SECTION 1.4. CERTIFICATE OF AUTHENTICATION. The Trustee's
certificate of authentication to be borne on the Notes shall be substantially as
provided in the Form of Note attached hereto as Exhibit A.
SECTION 1.5. NO SINKING FUND. No sinking fund will be provided
with respect to the Notes.
ARTICLE TWO
CONVERSION OF NOTES
SECTION 2.1. APPLICABILITY OF CONVERSION PROVISIONS. Pursuant to
Section 301(24) of the Indenture, the Notes will be convertible in accordance
with the provisions of, and pursuant to, Article Sixteen of the Indenture.
SECTION 2.2. CONVERSION RATE. The rate at which shares of Common
Stock shall be delivered upon conversion (the "Conversion Rate") shall be
initially 8.00 shares of Common Stock for each $1,000 principal amount of
Notes. The Conversion Rate shall be adjusted in certain instances as provided in
Section 1605 of the Indenture.

> _TASK REQUIREMENTS_: In the passage on the Notes, what is the initial Conversion Rate?

> _AVAILABLE DATA_:
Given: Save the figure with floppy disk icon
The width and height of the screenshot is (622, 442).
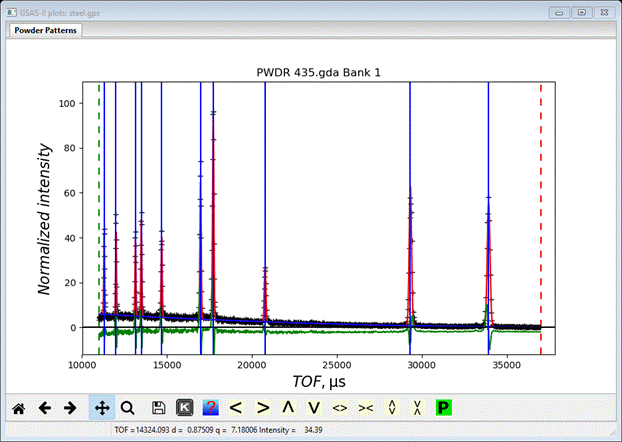Looking at the screenshot, I should coord(158,407).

> _REPLY_: 8.00 shares of Common Stock for each $1,000 principal amount of Notes.